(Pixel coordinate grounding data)
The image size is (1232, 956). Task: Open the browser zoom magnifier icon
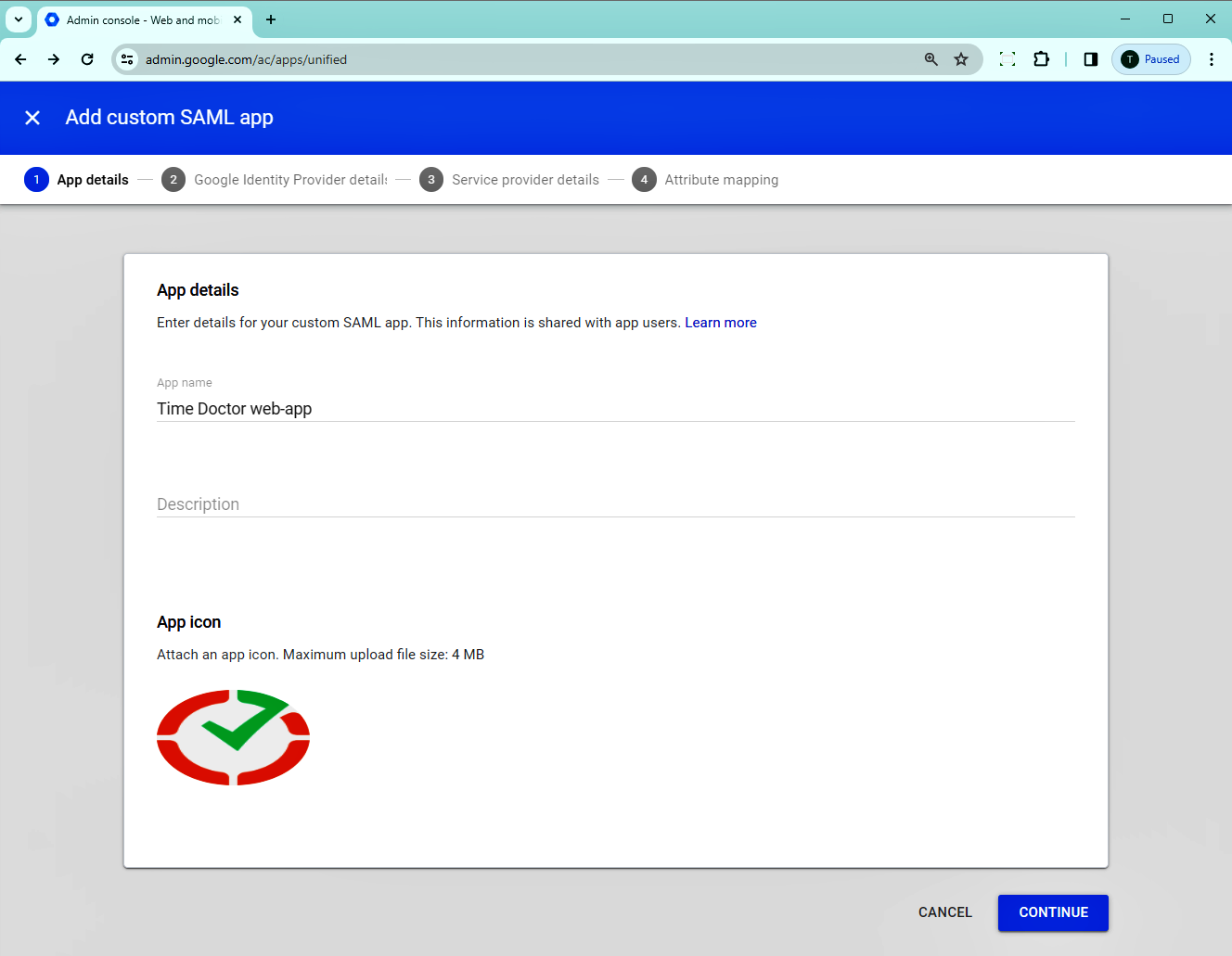point(930,58)
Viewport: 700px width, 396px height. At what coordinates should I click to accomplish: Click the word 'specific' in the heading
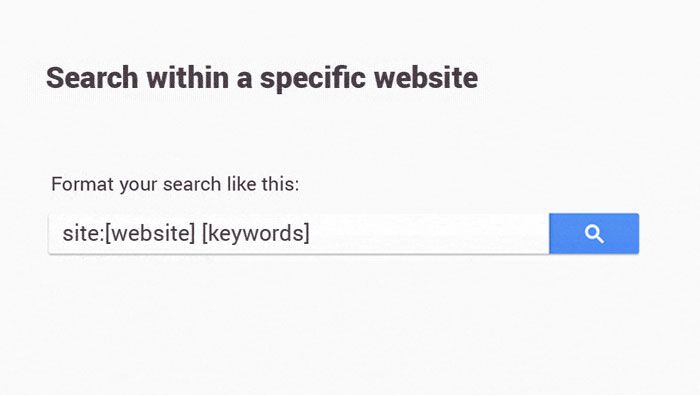[x=313, y=79]
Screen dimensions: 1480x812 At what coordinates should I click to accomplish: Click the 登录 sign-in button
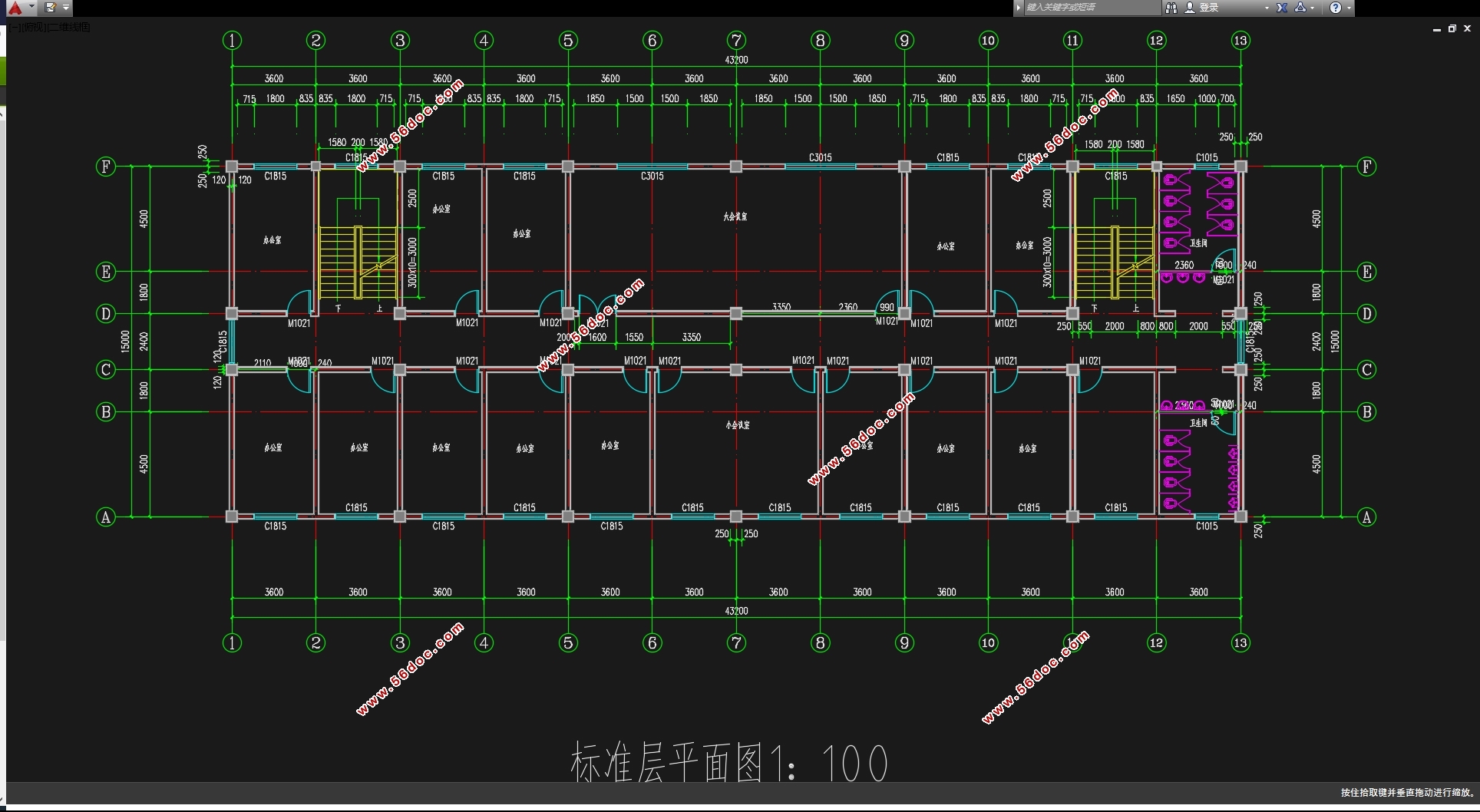(x=1209, y=8)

(EXERCISE GOAL)
Once the pictures are set aside, transcribe the remaining lines above exactly.

(RESPONSE)
The image size is (1232, 956). Task: Open the browser zoom magnifier icon
point(930,58)
Viewport: 700px width, 396px height. At what coordinates should I click to accomplish: Click the word 'specific' in the heading
[x=313, y=79]
Screen dimensions: 1480x812 At what coordinates should I click to accomplish: Click the 登录 sign-in button
(x=1209, y=8)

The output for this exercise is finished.